## Work item:
Of all the lines below, return only those starting with the line holding "For every named" and going on through the line holding "OK! მენეჯერი (590, 192)", exactly as written.
===== Records to process
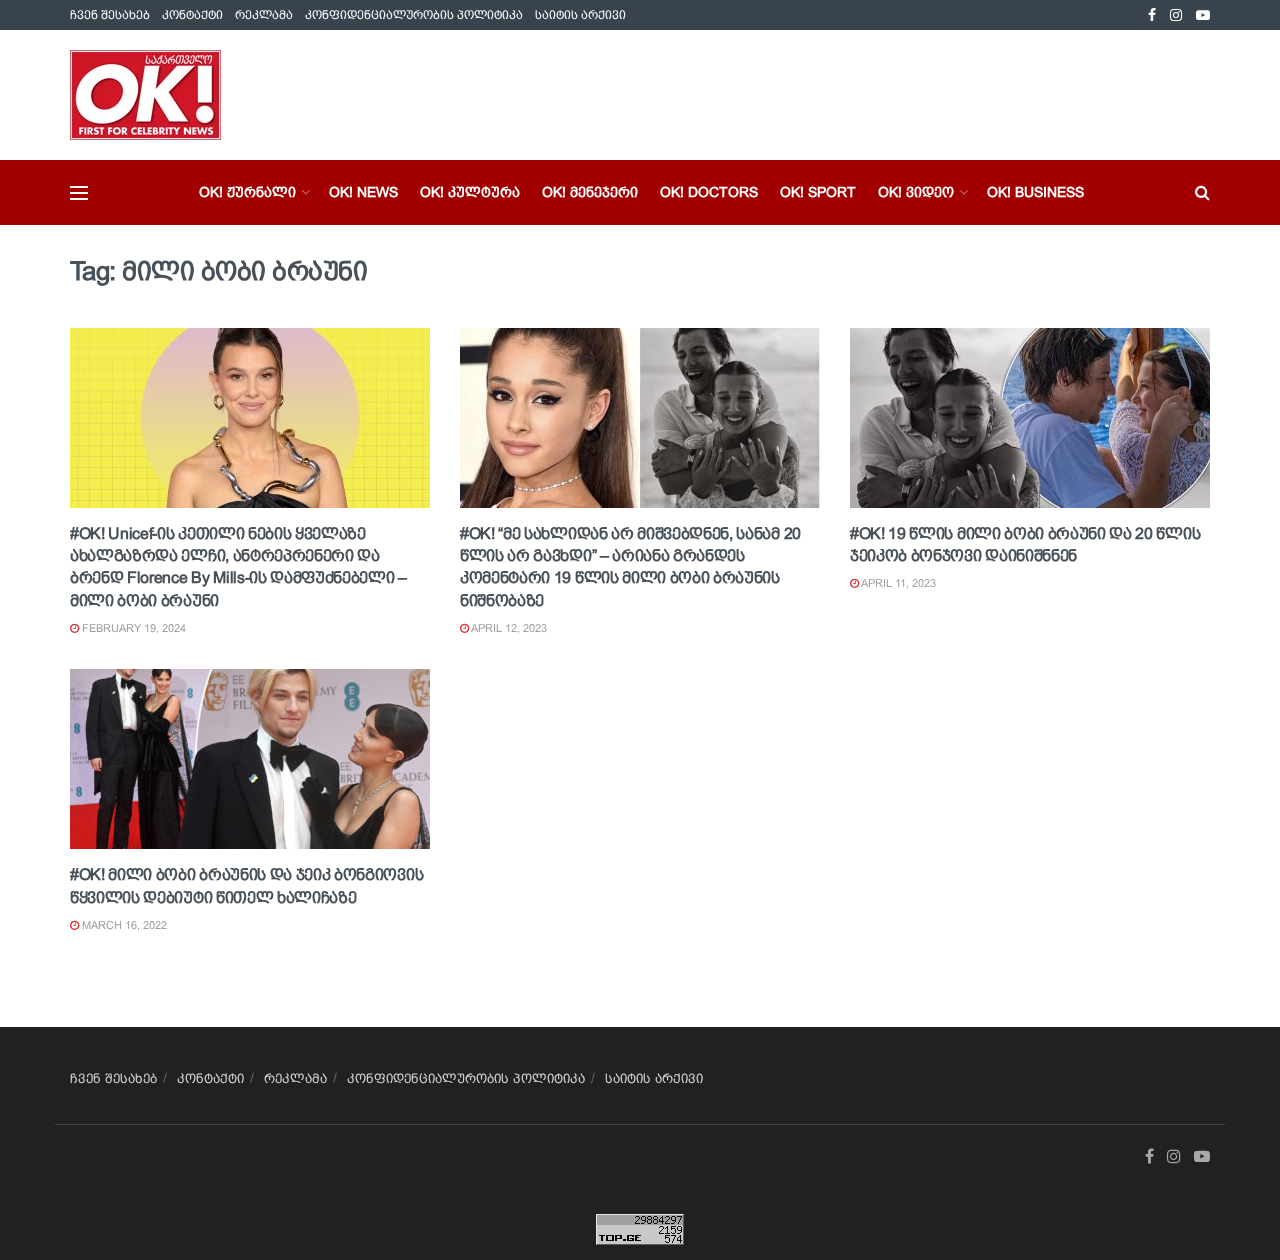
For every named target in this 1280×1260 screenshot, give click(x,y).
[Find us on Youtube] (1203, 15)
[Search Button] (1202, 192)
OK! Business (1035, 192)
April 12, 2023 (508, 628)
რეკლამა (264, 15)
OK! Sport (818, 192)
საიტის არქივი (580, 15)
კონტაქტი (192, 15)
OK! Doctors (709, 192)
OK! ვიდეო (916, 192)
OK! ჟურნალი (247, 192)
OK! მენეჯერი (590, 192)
==========
===== Records to process
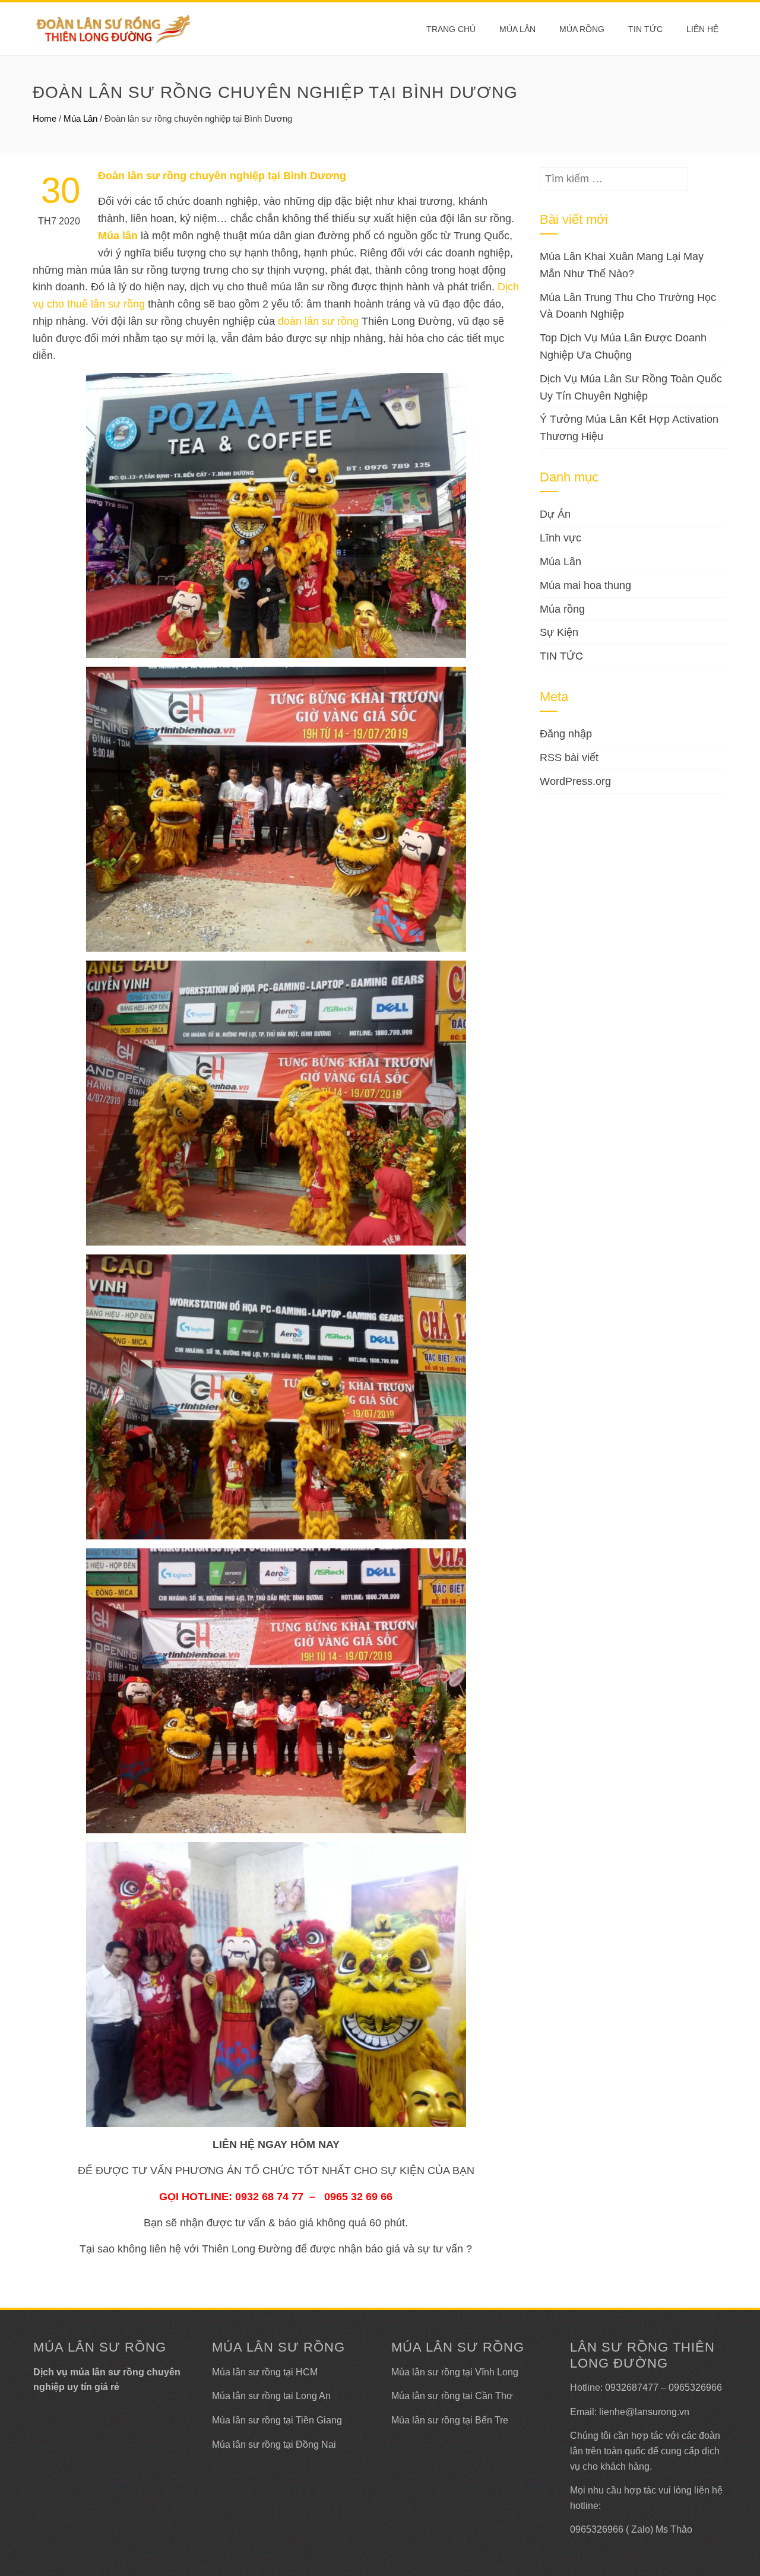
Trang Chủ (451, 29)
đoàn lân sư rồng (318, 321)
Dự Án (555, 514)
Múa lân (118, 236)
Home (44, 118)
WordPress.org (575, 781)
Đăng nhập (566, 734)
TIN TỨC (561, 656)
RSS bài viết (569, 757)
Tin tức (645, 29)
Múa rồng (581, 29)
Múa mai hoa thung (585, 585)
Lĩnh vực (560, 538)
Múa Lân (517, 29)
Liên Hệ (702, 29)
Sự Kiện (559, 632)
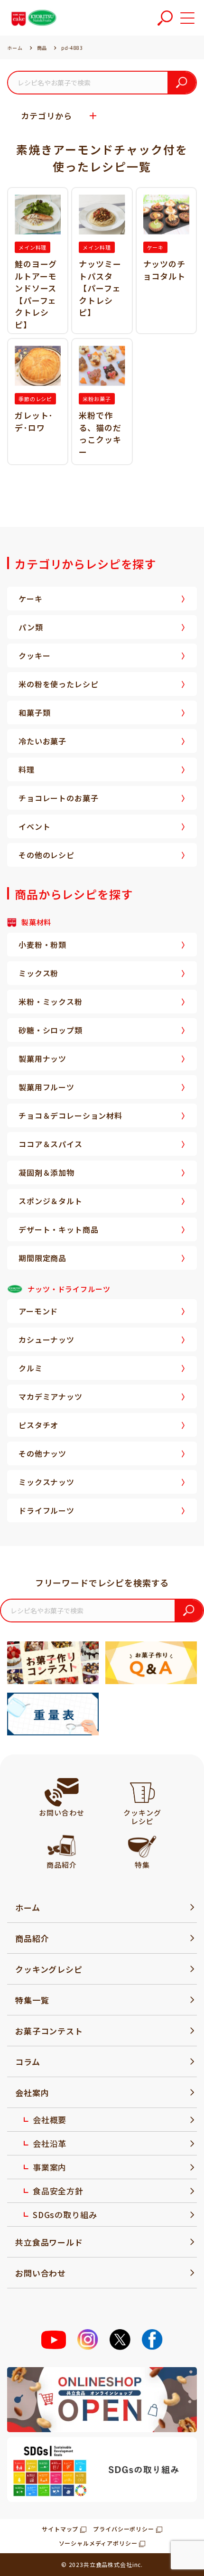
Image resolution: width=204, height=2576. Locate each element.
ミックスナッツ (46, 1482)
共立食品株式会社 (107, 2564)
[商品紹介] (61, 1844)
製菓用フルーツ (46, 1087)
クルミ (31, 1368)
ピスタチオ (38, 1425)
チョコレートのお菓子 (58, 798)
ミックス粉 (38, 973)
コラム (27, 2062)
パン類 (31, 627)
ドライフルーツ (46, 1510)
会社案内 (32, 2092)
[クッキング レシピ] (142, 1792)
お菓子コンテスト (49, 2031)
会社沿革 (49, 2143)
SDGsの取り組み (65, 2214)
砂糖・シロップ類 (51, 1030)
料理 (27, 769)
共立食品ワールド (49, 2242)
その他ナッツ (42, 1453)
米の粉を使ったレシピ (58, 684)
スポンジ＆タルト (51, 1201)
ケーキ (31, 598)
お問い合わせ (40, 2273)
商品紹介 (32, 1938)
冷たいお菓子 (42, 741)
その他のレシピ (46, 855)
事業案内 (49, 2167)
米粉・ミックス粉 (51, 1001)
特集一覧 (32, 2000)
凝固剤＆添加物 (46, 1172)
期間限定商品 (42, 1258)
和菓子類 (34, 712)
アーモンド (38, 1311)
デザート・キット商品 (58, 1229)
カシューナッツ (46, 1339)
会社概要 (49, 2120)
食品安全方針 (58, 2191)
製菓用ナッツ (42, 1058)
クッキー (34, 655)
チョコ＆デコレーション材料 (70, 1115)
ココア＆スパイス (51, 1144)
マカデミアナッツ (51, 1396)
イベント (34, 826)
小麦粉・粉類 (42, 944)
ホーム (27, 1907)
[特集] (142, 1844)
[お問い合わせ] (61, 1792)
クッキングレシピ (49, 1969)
==========
===== Records to process
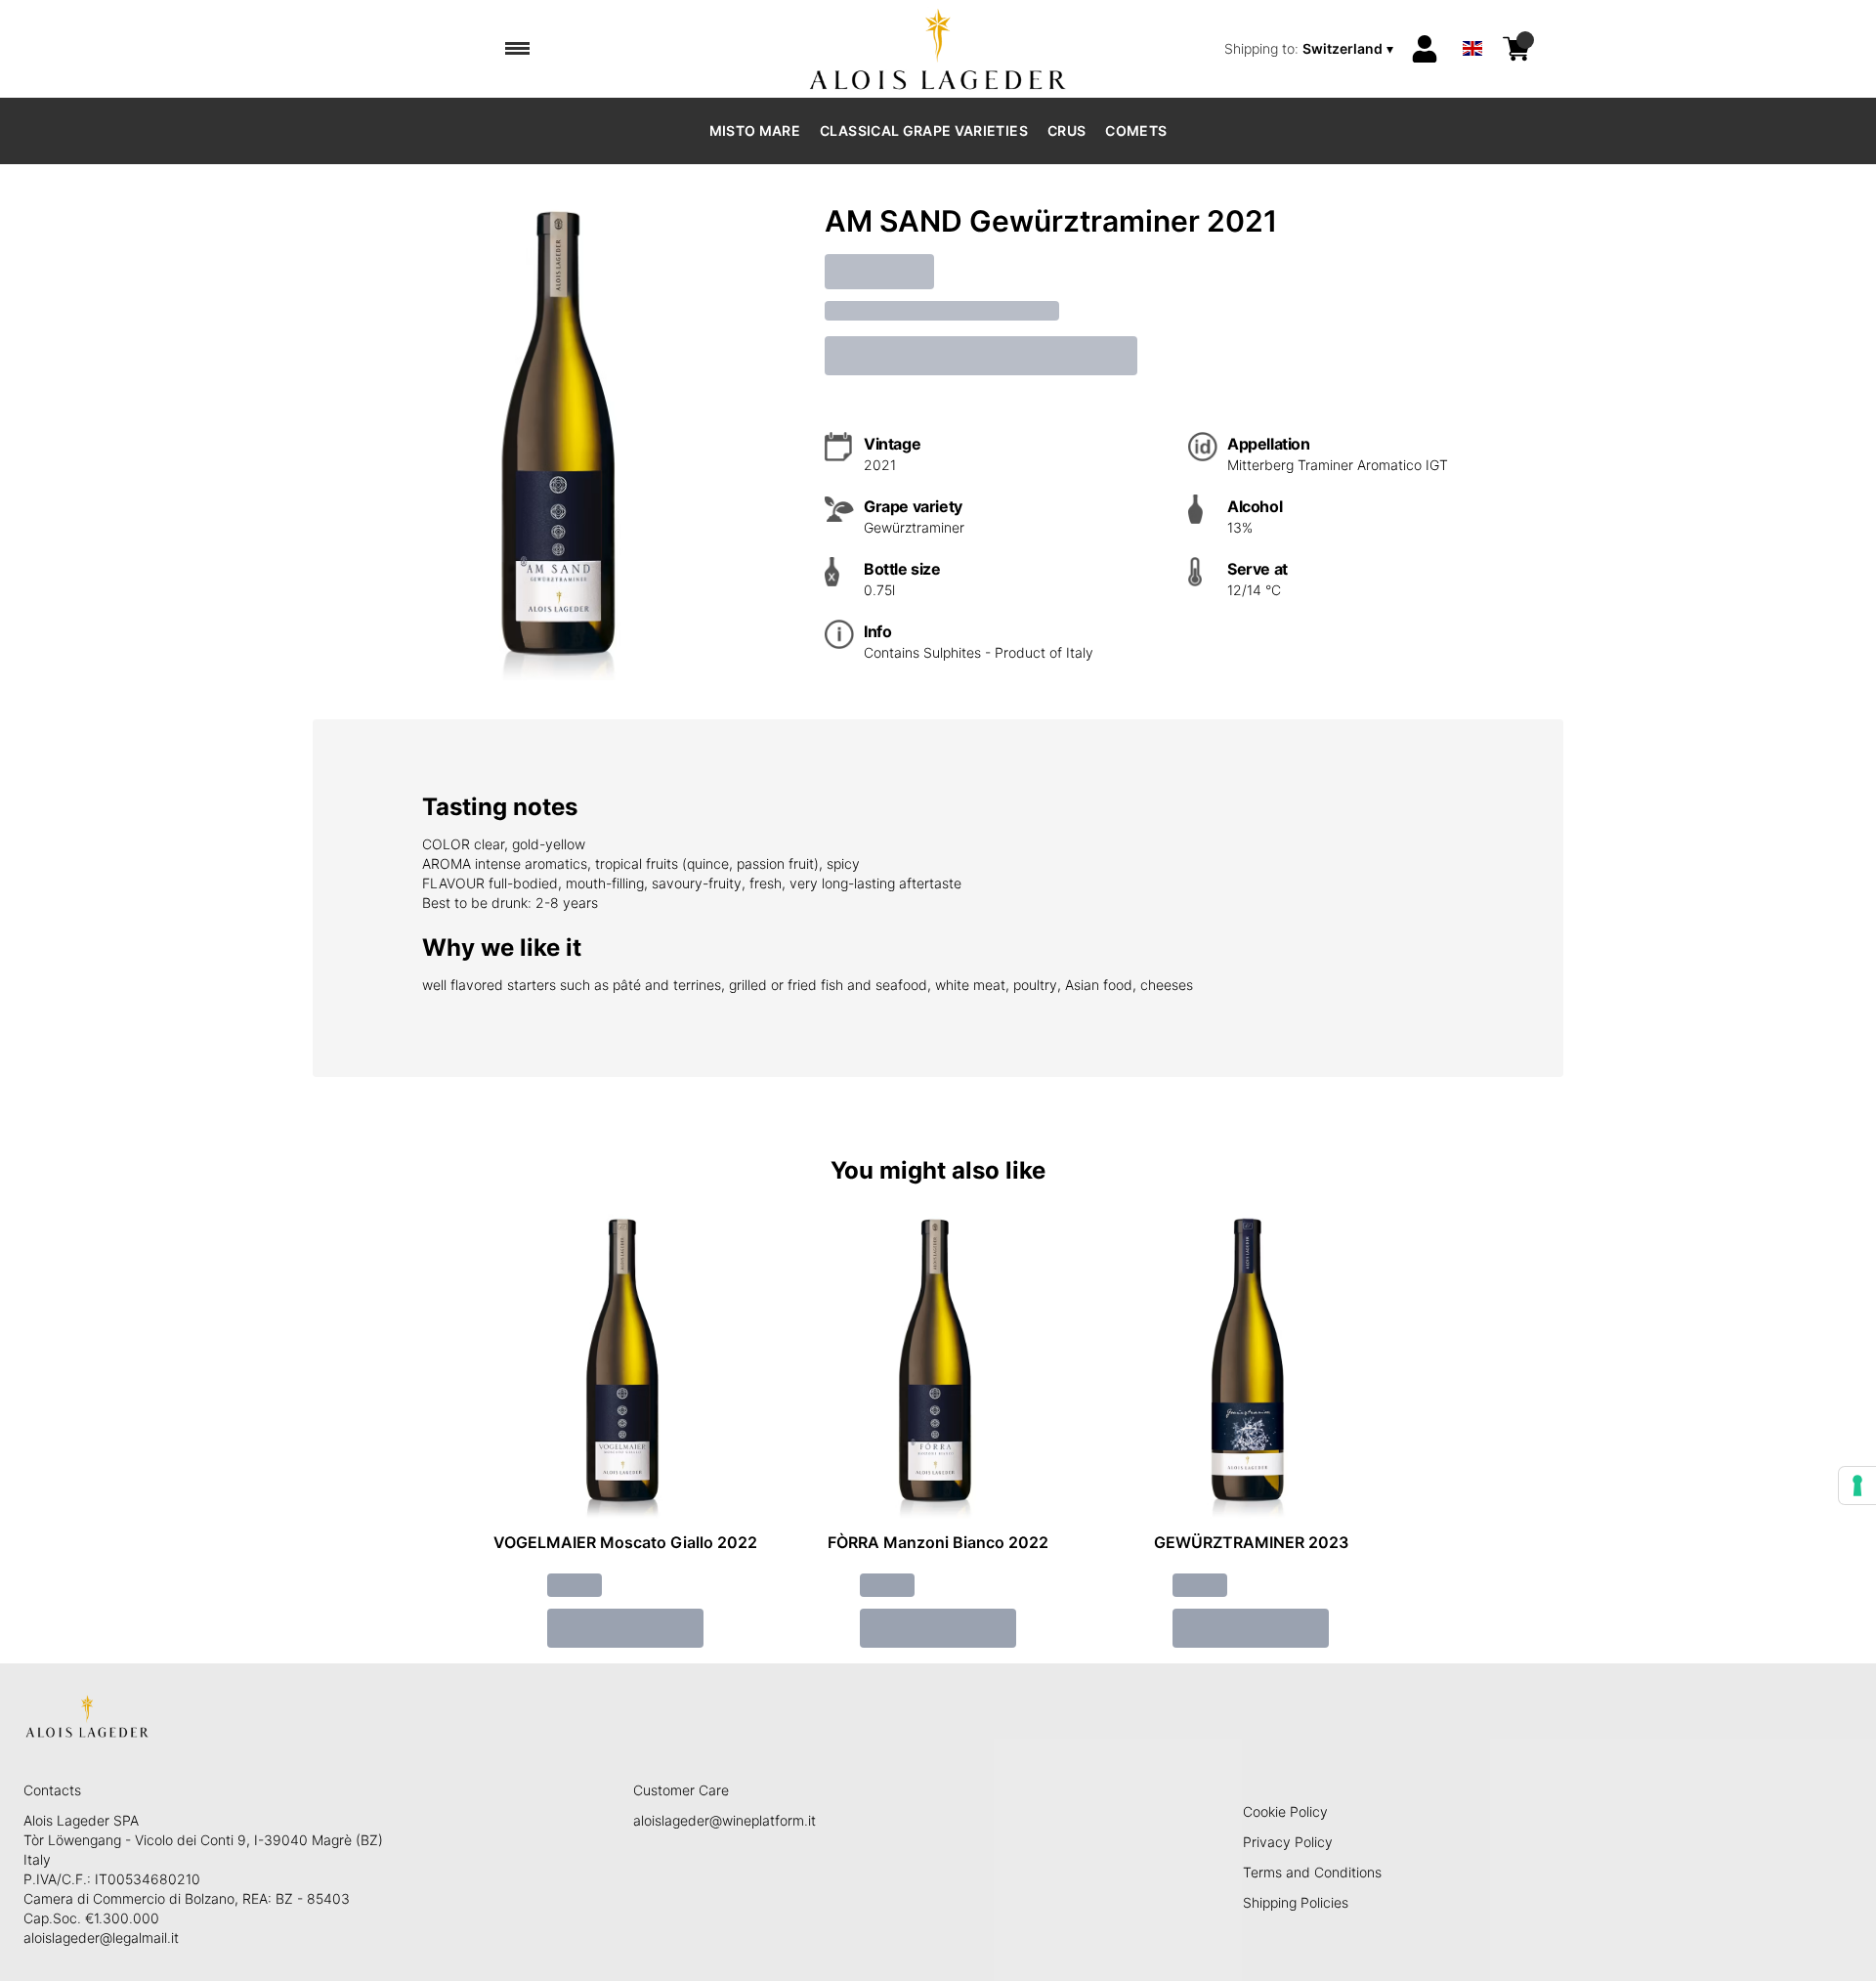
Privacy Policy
==========
## Written answer:
For every named target in this 1280×1260 screenshot, give click(x,y).
[Find us on Youtube] (1203, 15)
[Search Button] (1202, 192)
OK! Business (1035, 192)
April 12, 2023 (508, 628)
რეკლამა (264, 15)
OK! Sport (818, 192)
საიტის არქივი (580, 15)
კონტაქტი (192, 15)
OK! Doctors (709, 192)
OK! ვიდეო (916, 192)
OK! ჟურნალი (247, 192)
OK! მენეჯერი (590, 192)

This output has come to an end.